Work to complete: Rewrite the items below, replacing "dropdown" with "drop-down" and leaving everything else unchanged.

Provided data:
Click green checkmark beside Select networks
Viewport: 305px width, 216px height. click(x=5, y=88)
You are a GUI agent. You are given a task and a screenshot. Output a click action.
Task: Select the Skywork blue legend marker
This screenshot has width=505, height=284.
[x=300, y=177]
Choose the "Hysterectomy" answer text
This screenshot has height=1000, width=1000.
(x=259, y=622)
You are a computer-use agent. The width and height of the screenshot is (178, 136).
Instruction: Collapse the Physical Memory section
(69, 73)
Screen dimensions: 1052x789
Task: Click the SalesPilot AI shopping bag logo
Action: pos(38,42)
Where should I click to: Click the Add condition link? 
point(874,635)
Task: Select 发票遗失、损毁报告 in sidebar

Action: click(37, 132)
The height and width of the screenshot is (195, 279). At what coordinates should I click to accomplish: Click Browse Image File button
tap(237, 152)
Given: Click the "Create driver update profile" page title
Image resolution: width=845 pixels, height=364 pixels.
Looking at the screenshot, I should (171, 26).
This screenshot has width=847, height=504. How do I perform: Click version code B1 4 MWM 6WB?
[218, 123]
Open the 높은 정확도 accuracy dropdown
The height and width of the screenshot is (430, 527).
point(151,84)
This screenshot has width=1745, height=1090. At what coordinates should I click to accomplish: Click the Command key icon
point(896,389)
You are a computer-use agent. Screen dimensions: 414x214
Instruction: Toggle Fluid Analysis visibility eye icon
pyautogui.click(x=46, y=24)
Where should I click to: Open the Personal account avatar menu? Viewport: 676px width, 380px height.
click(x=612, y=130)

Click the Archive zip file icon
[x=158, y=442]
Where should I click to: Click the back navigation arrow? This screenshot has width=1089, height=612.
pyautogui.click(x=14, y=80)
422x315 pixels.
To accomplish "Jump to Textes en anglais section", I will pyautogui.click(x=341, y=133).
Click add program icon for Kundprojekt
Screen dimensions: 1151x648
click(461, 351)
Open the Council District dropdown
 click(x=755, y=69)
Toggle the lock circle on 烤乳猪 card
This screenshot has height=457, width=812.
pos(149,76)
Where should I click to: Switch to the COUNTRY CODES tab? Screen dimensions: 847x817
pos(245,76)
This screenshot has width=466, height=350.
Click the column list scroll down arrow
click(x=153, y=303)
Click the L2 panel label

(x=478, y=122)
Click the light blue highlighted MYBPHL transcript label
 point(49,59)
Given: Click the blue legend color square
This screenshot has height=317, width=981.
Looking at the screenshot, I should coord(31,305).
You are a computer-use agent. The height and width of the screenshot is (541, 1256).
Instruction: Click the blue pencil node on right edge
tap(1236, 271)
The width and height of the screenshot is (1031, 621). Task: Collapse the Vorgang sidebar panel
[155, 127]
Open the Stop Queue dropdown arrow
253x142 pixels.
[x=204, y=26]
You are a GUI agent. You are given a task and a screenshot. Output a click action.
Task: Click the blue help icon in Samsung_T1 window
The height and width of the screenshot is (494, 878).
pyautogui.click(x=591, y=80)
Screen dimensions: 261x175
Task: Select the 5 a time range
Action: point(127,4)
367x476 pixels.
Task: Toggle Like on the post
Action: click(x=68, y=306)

Solution to the problem:
Click green checkmark beside Select networks
Viewport: 305px width, 216px height. click(x=5, y=88)
You are a GUI agent. You are given a task and a screenshot. Output a click action.
Task: Select the Skywork blue legend marker
This screenshot has width=505, height=284.
[x=300, y=177]
Choose the "Hysterectomy" answer text
This screenshot has height=1000, width=1000.
(x=259, y=622)
You are a computer-use agent. The width and height of the screenshot is (178, 136).
Instruction: Collapse the Physical Memory section
(69, 73)
Screen dimensions: 1052x789
Task: Click the SalesPilot AI shopping bag logo
Action: pos(38,42)
Where should I click to: Click the Add condition link? 
point(874,635)
Task: Select 发票遗失、损毁报告 in sidebar

Action: click(37, 132)
The height and width of the screenshot is (195, 279). At what coordinates should I click to accomplish: Click Browse Image File button
tap(237, 152)
Given: Click the "Create driver update profile" page title
Image resolution: width=845 pixels, height=364 pixels.
Looking at the screenshot, I should (171, 26).
This screenshot has width=847, height=504. How do I perform: Click version code B1 4 MWM 6WB?
[218, 123]
Open the 높은 정확도 accuracy drop-down
The height and width of the screenshot is (430, 527).
point(151,84)
This screenshot has width=1745, height=1090. At what coordinates should I click to accomplish: Click the Command key icon
point(896,389)
You are a computer-use agent. Screen dimensions: 414x214
Instruction: Toggle Fluid Analysis visibility eye icon
pyautogui.click(x=46, y=24)
Where should I click to: Open the Personal account avatar menu? Viewport: 676px width, 380px height.
click(x=612, y=130)

Click the Archive zip file icon
[x=158, y=442]
Where should I click to: Click the back navigation arrow? This screenshot has width=1089, height=612.
pyautogui.click(x=14, y=80)
422x315 pixels.
To accomplish "Jump to Textes en anglais section", I will pyautogui.click(x=341, y=133).
Click add program icon for Kundprojekt
Screen dimensions: 1151x648
click(461, 351)
Open the Council District drop-down
 click(x=755, y=69)
Toggle the lock circle on 烤乳猪 card
This screenshot has height=457, width=812.
pos(149,76)
Where should I click to: Switch to the COUNTRY CODES tab? Screen dimensions: 847x817
pos(245,76)
This screenshot has width=466, height=350.
Click the column list scroll down arrow
click(x=153, y=303)
Click the L2 panel label

(x=478, y=122)
Click the light blue highlighted MYBPHL transcript label
 point(49,59)
Given: Click the blue legend color square
This screenshot has height=317, width=981.
Looking at the screenshot, I should coord(31,305).
You are a computer-use agent. The height and width of the screenshot is (541, 1256).
Instruction: Click the blue pencil node on right edge
tap(1236, 271)
The width and height of the screenshot is (1031, 621). Task: Collapse the Vorgang sidebar panel
[155, 127]
Open the Stop Queue drop-down arrow
253x142 pixels.
[x=204, y=26]
You are a GUI agent. You are given a task and a screenshot. Output a click action.
Task: Click the blue help icon in Samsung_T1 window
The height and width of the screenshot is (494, 878).
pyautogui.click(x=591, y=80)
Screen dimensions: 261x175
Task: Select the 5 a time range
Action: point(127,4)
367x476 pixels.
Task: Toggle Like on the post
Action: click(x=68, y=306)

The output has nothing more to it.